▶ _ОТРЫВОК_:
::::

А еще, добавлю, сотрудничество в горьковской “Всемирной Литературе”, руководство Литературной студией, десятки и десятки лекций в самых разных аудиториях. У иного такой “ужасный” год пошел бы за три, а то и за пять…
В критических откликах на сочинения Чуковского, особенно стихотворные, превалируют резкости и грубости. Тон привычно задают РАППовские, по определению С.Кржижановского, “блюстители дум”: “В этой книге мы имеем единство вредного содержания и столь же вредного его оформления”. Это — о “Мойдодыре”.
Доходило и до явных доносов, вроде того, что в “Тараканище” усматривали намек на Сталина, хотя сказка была написана в двадцать втором, когда известность будущего хозяина страны была еще более чем ограниченной (а в “Крокодиле” обнаруживали сочувственное изображение… Корниловского мятежа, происшедшего ближе к концу журнальной публикации, так что “логичней” было бы говорить, будто это Чуковский спровоцировал “корниловщину”).
Не исключено, что лет десять спустя невольную подсказку доносчикам дал Мандельштам — реминисценцией из Чуковского: “Тараканьи смеются усища”. Связь очевидна: Мандельштам, конечно, знал сказку Чуковского. И достаточно мысленно отсечь всего одну стопу у строки Чуковского (сделать ее чистым — без дактилического окончания — анапестом), получим полное ритмическое сходство: “Покорилися звери усато/му/” — “Тараканьи смеются усища/—/”. Случайностей такого рода у поэтов не бывает. Но это — к слову…
А всего опасней, пожалуй, были отзывы, исходящие, так сказать, из начальственных уст. В двадцать восьмом, по выходе упомянутого уже микроскопического тиража “Крокодила”, Крупская заявляла в “Правде”, что это — грубая пародия на Некрасова и что книгу эту “ребятам нашим давать не надо, не потому, что это сказка, а потому, что это буржуазная муть”.
Иные мнения прорывались в печать редко, зато принадлежали они читателям совсем другого калибра. “Быстрый стих, смена метров, врывающаяся песня, припев, — таковы были новые звуки, — писал Тынянов. — Это появился “Крокодил” Корнея Чуковского, возбудив шум, интерес, удивление, как то бывает при новом явлении литературы… Детская поэзия вдруг приняла метры, рифмы, даже язык классической русской поэзии, от народной песни до Некрасова”…
Здесь, по-моему, особенно любопытно, что оба критика — при совершенной полярности своих целей/задач — упоминают Некрасова.
(Промахнулась, правда, Крупская по безапелляционному невежеству своему: если есть в той эпической сказке элементы пародии, ответил автор, то, скорее, на “Мцыри”.
А Тынянов не случайно упомянул народные песни вкупе с Некрасовым. Он, вероятно, заметил среди хореев Чуковского пэоны, подчас характерные и для Некрасова, к которому они, естественно, попали именно из народной песни.

::::

▶ _БЛОК ДАННЫХ_:
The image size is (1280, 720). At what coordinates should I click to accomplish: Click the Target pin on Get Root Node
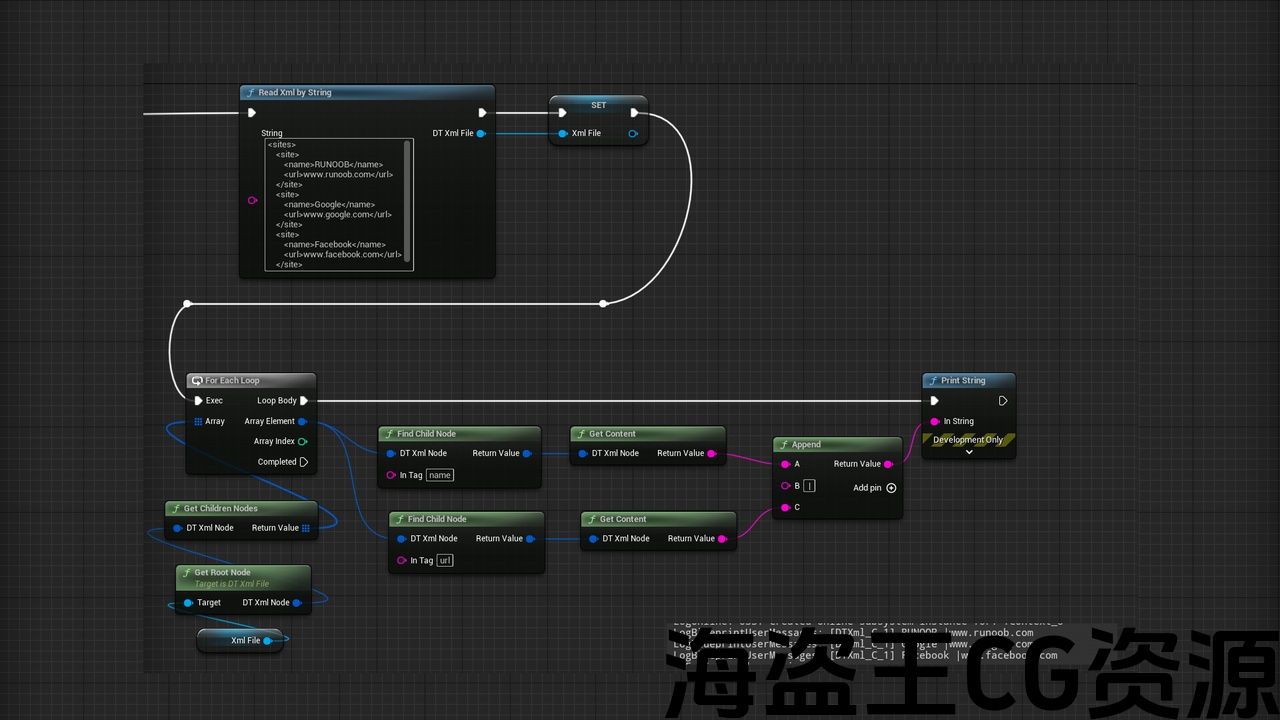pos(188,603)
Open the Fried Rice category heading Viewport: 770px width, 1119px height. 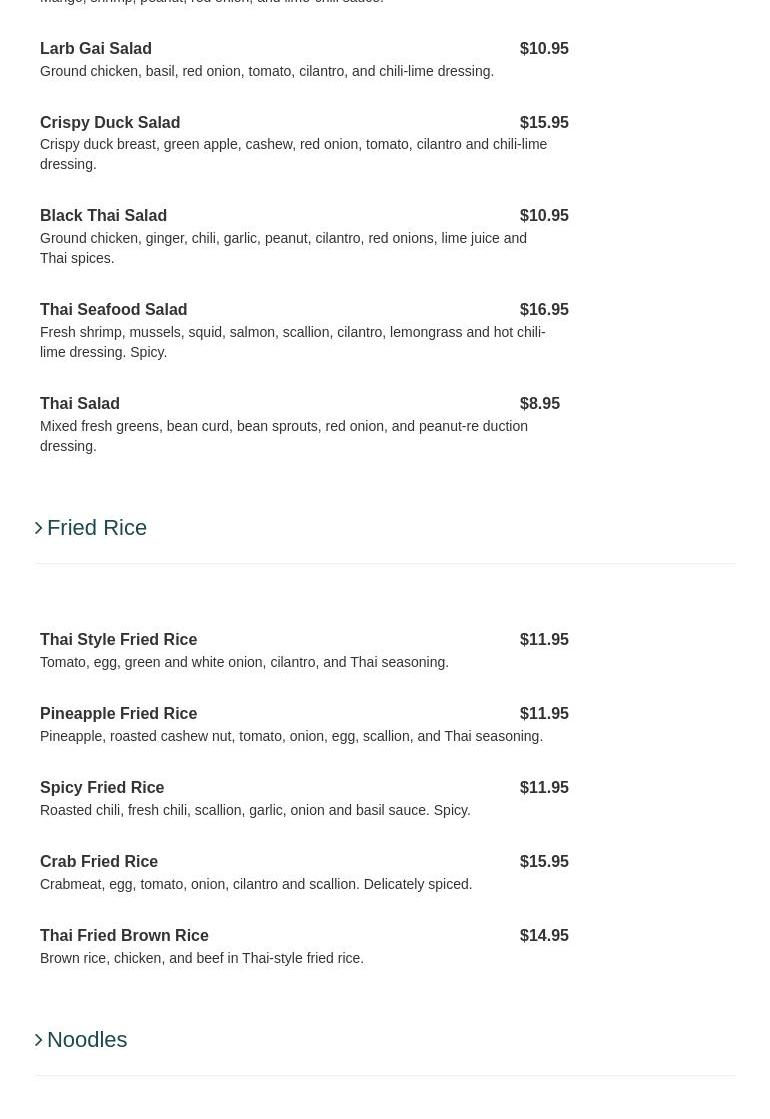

::::

Продолжите текст об откликах критиков на сказки Чуковского, начав сразу после его последнего предложения.

Однако, в отличие от песни, стихи вообще, а детские в особенности, бессознательно-привычно скандируются, так что пэоны в русской поэзии — редкость, как правило, они — “по подсказке” соседних стихов — являют собою ритмические разновидности ямбов и хореев.
Впрочем, желающие могут половить их у Чуковского — в его хореях со скользящими ударениями и пиррихиями…)
“…в последнее время, кроме грубых (и безапелляционных) ругательств в печати, ничего не слышу! Да и во все 34 года не много слышал я добрых слов!” (Некрасов).
Он, конечно, в обычном своем унынии, да еще и перед смертью, утрирует, был ведь у него и восторженный критик Белинский, но хула превосходила хвалу многократно.
У Чуковского — тоже.
Это потом, далеко перейдя отпущенный Некрасову срок жизни, он был признан живым классиком, лавров собрал не на один венок и, как известно, не только в России.
Чтобы получить все, недоданное критикой/публикой сверстникам-современникам, писал Парандовский, достаточно бывает их пережить,
Чуковский был на десять лет младше Кузмина и на столько же старше Цветаевой. Золотая середина Серебряного века.
Пушкин видел трех российских самодержцев. Чуковский пережил пятерых.
Писателю в России надо жить долго…
Поздняя, итоговая его книга о Некрасове все же снабжена “поправками на время”, пусть и необходимыми для того, чтобы издана была здесь и сейчас, то бишь в Советском Союзе в пятьдесят втором. Однако важнейшая для автора мысль сохранена: революционное содержание помешало абсолютному большинству современников — и потомков — увидеть не что написано, а как, обратить внимание на мастерство.
Так произошло и с Чуковским, разница лишь в том, что содержание его поэзии было детским.
И тому и другому пришлось создавать свой стих, свою поэтику в условиях сложнейших.
Некрасову — преодолевать чудовищную инерцию виртуозных жуковско-пушкинских ямбов, втемяшившую в читателя мнение, что поэзия может и должна быть именно и только такой, обернувшейся к середине девятнадцатого века половодьем эпигонства.
Попытки писать “как Пушкин” с треском проваливались, он сам это видел, убеждали в исчерпанности той поэтики, в необходимости вырабатывать иную.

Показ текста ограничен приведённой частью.